7 : Narines ouvertes pommettes hautes front ridé mais visage jeune peut-être des piercings sur le cartilage d’une oreille l’air méchant mais attitude gentille | japonais en tenue de chef cigarette à la main | regard viril d’un plus grand et plus barbu que moi |

6 : Personne d’autre que moi n’aurait remarqué que le nombre 327 correspond à la fois au nombre de pages de mon édition Wordsworth Classics de Dracula achetée en août dernier à Dublin chez Hodges Figgis ainsi qu’aux vingt-septième, vingt-huitième et vingt-neuvième décimales de pi écrites à la suite.

5 : Pas de nuit à Paris ; à la place, un lavis aubergine.
Aplat gris, plus clair que le zinc.
Bleu clair, quelques scories échappées de la chape matinale.
Deux couches bien distinctes de nuages couvrent le bleu : en altitude de gros moutons blancs et, par dessus, plus proche du sol, comme une fine fumée grise que le vent fait se déplacer rapidement.
Un phare balaye le bleu de Chine.

4 : Devenir de la viande.

3 : Sur ce que je crois être une table de chevet – sans toutefois me souvenir de la présence d’un lit – une boite de marqueterie de la taille de ma paume ornée d’un portrait de femme. J’aurais aimé l’ouvrir. (Souvent, ces boites sont vides.)

2 : la Mini Austin bleu ciel. Son levier de vitesse, sans soufflet ; le volant noir, fin, luisant et crénelé. Peut-être un regard dans le rétroviseur ? La route descend.

1 : saisir la personnalité d’un.e inconnu.e à l’intonation de son « bonjour ».


A propos de François Tastet

Formation en sciences naturelles. Cinéma, musique, sport et voyages pour nourrir les journées. Et la littérature pour donner du sens et faire tenir tout ça. Paris ou Bordeaux selon la houle. 30 ans ? 31. https://cahierdetravauxpratiques.fr/

26 commentaires à propos de “Carnet individuel | François Tastet”

    • Effectivement, c’est fait inconsciemment mais ça apparait nettement maintenant que vous mettez le doigt dessus : j’écris dans mes carnets d’écriture comme dans mes carnets de géologie. Merci pour la lecture et la perspective !

  1. cher ami françois, je vous découvre à cause de ceci
    « Pendant que je m’endors, je m’entraine à la mort.
    Pendant que je dors, je m’entraine à la vie. »
    je viens de le lire par hasard et ça me remplit…
    du coup je viens du côté de chez vous…

    et en commun, ce parcours en sciences de la vie et de la terre !… c’est top !

  2. Commencer par la fin et joie de découvrir : c’est un carnet journal vivant.
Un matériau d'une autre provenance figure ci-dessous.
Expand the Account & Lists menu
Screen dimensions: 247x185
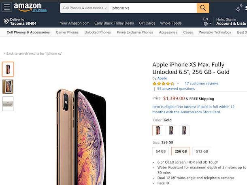[x=231, y=23]
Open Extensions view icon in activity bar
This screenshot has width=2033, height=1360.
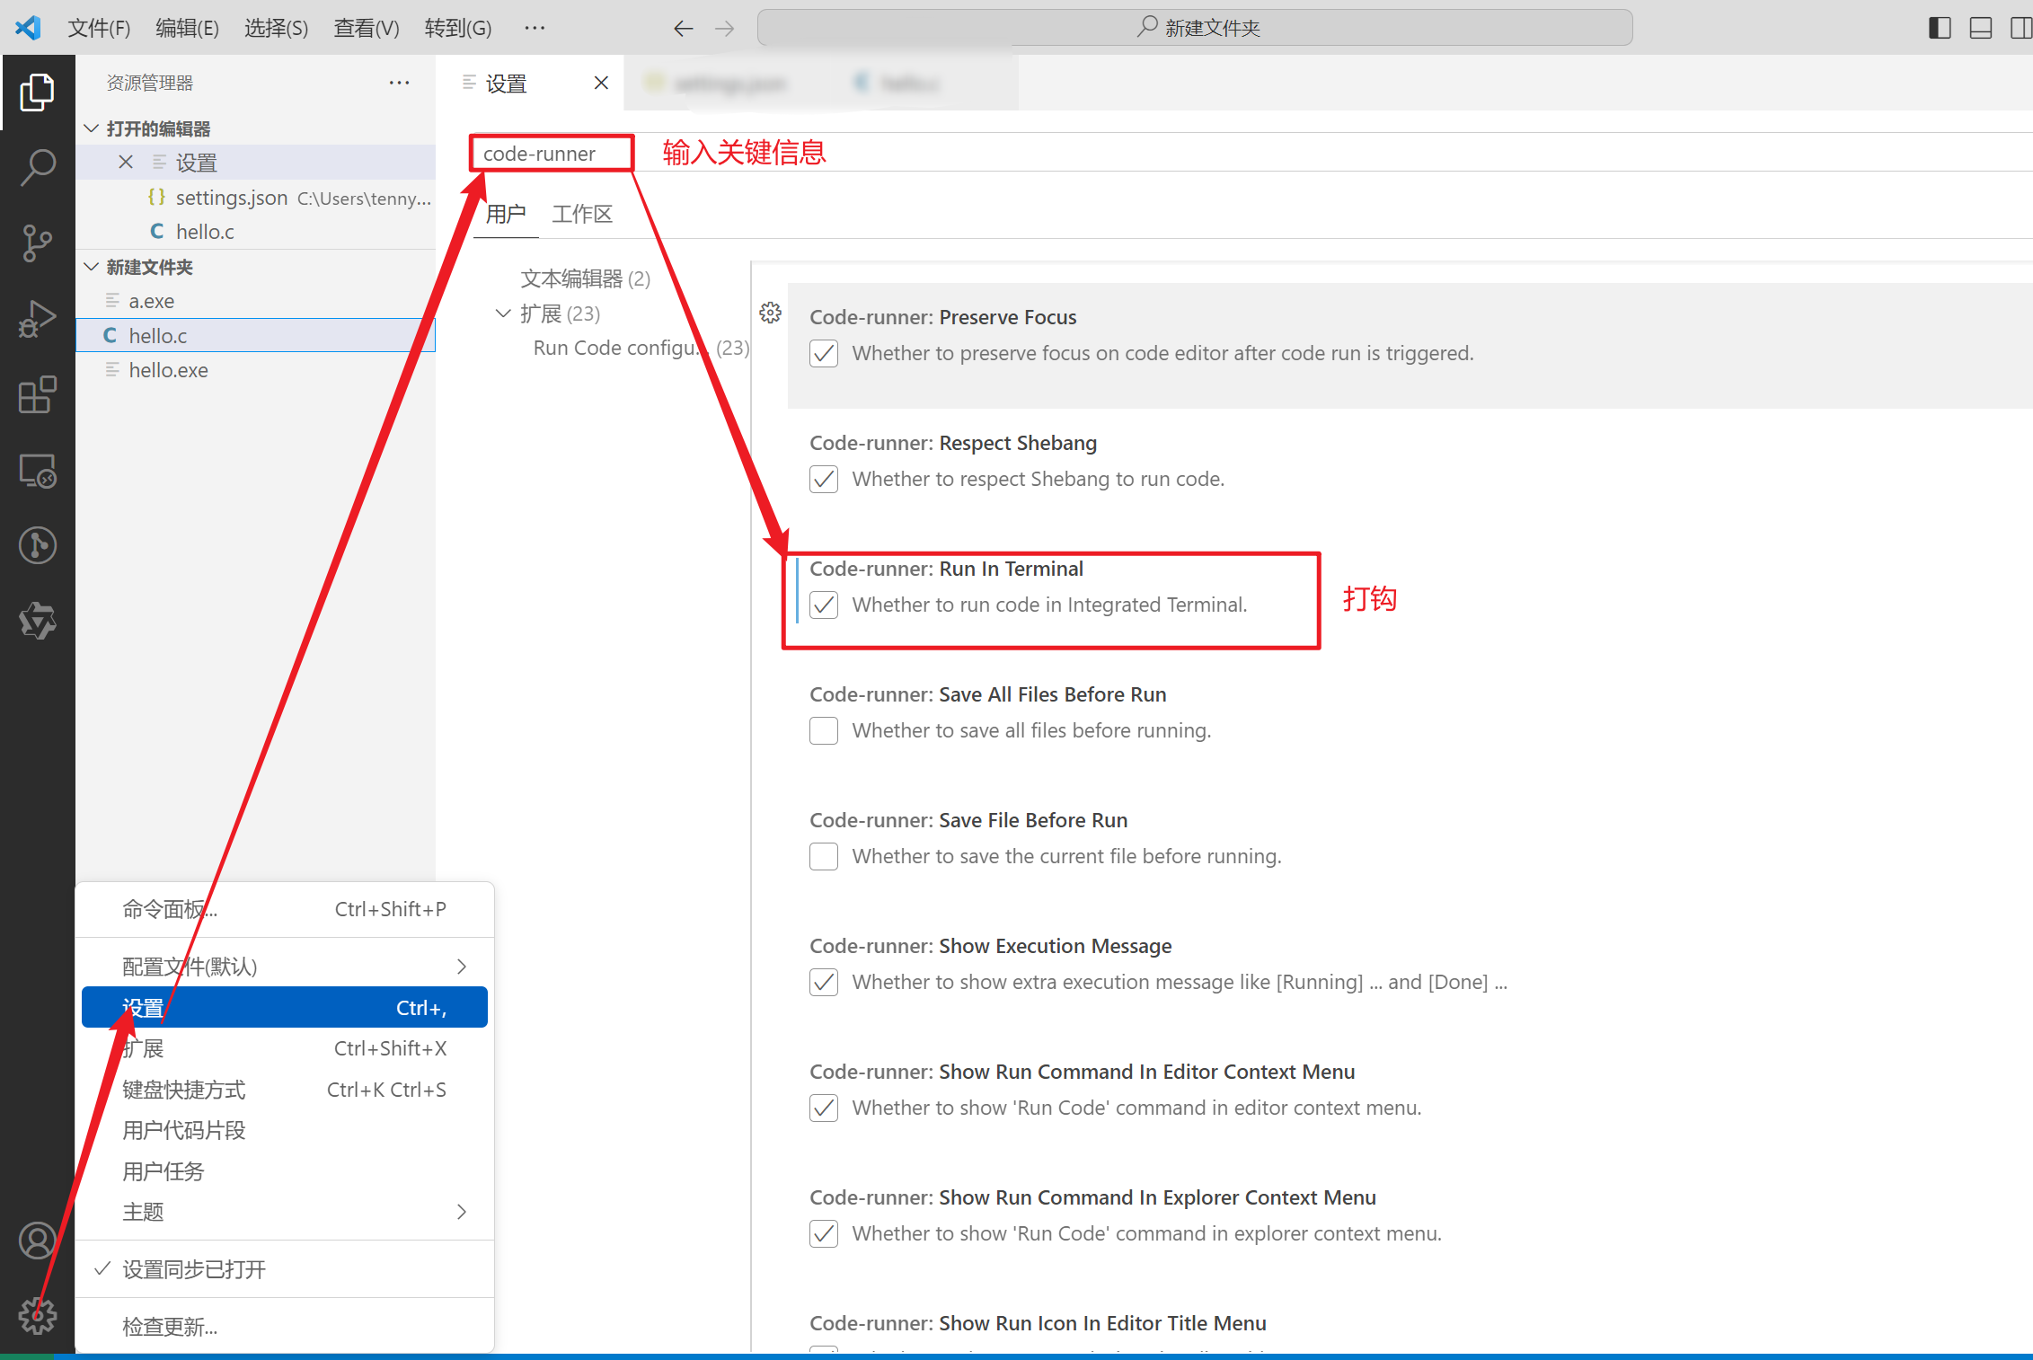(x=38, y=394)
Très vivant. Là tout de suite dans les pensées et les choses. Concision qui laisse trace. Question. Matière. Choses vues qu’on voit et qu’on touche. Merci

  3. Merci beaucoup pour votre #40, elle donne un coup de main! Je vais remonter dans votre carnet, je pourrais reprendre tous les mots de Nathalie pour vous les donner à nouveau.

    • Merci pour la lecture Simone. Impression de planter des clous sans beaucoup de finesse dans ce #40 ; faire basculer ces conseils dans le réel me semble bien difficile mais rien que le fait de savoir que ces piliers existent sous mes pieds me fait avancer.

  4. Bien beau carnet que je découvre tardivement. Une belle atmosphère pleine de vie, des notes comme une balade dans vos pensées. Merci.